In this thesis, we study statistical inference in the presence of missing data. In Chapters 2-4, we obtain asymptotically valid imputed estimators for the population mean, distribution function and correlation coefficient, and propose adjustments to Shao and Sitter (1996) bootstrap confidence intervals under imputation for missing data. We show that the adjusted bootstrap estimators should be used with bootstrap data obtained by imitating the process of imputing the original data set.
In Chapter 5, we establish a goodness-of-fit test that can be applied to the case of longitudinal data
with missing at random (MAR) observations, by combining the concepts of weighted generalized estimating equations (Robins et al., 1995) and score test statistic for goodness-of-fit (Hosmer and Lemeshow, 1980; Horton et al., 1999). We show that the proposed goodness-of-fit method that incorporates the missingness process should be used when dealing with intermittent missingness.
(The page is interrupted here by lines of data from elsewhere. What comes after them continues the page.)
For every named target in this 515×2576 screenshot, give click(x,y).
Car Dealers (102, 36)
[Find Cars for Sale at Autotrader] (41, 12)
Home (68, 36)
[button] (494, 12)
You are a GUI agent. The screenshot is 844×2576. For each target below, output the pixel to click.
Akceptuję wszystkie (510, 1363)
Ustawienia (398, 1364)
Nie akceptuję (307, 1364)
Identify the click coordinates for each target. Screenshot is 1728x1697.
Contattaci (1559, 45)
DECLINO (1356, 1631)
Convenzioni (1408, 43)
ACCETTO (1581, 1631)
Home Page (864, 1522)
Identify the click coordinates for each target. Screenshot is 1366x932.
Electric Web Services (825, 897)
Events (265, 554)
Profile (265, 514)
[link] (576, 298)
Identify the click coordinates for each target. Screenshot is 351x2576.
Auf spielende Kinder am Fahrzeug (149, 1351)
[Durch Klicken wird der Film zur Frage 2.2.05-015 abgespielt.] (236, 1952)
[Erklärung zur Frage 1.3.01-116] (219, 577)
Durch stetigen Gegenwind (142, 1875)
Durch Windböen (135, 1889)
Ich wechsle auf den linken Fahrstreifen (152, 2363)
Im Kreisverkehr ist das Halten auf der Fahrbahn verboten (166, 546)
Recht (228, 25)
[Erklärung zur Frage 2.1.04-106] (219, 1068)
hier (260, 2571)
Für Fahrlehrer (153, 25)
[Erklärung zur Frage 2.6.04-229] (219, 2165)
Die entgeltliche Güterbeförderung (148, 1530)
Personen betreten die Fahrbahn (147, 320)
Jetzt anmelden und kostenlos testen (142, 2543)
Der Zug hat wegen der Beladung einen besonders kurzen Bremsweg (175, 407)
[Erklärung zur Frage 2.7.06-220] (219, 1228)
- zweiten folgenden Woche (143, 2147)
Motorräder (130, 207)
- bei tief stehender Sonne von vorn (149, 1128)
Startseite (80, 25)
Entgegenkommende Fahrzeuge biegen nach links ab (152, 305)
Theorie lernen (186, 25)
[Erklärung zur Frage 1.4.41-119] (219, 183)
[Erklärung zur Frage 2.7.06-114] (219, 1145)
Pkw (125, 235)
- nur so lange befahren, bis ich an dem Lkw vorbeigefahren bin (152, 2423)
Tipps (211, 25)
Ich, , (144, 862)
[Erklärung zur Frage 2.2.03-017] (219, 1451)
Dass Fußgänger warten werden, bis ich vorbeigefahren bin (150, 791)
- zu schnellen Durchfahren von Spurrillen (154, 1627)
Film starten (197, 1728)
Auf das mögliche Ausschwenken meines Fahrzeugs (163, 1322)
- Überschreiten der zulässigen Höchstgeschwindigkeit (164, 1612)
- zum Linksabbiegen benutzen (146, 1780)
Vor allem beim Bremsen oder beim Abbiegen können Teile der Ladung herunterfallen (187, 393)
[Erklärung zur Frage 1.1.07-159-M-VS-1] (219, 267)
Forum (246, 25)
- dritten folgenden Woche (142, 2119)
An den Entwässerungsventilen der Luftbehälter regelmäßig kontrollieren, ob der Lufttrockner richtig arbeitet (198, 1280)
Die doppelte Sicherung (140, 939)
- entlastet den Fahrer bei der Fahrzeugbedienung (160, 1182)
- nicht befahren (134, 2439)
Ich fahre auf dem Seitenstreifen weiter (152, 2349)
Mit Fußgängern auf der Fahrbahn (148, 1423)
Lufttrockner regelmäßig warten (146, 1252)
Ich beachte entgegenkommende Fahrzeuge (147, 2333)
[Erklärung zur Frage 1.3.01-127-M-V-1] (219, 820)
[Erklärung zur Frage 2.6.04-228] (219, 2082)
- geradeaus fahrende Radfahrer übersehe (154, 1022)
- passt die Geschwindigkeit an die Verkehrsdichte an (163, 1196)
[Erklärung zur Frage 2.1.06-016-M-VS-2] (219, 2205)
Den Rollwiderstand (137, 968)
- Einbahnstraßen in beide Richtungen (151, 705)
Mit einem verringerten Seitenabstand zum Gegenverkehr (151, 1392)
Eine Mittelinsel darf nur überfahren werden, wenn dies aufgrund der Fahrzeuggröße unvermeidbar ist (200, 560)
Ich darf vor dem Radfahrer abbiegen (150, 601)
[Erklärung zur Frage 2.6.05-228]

In Chapter 6, we study a conditional model for a mixture of correlated, discrete and continuous, outcomes and apply the likelihood method to MAR data. We conduct a simulation study to compare the performance of
estimators resulting from the joint model with estimators based on separate models for binary and continuous outcomes. We show that when all data are observed, adopting the mixed model does not lead to notable improvements; on the contrary, under a scenario with binary MAR data, the joint model performs significantly better.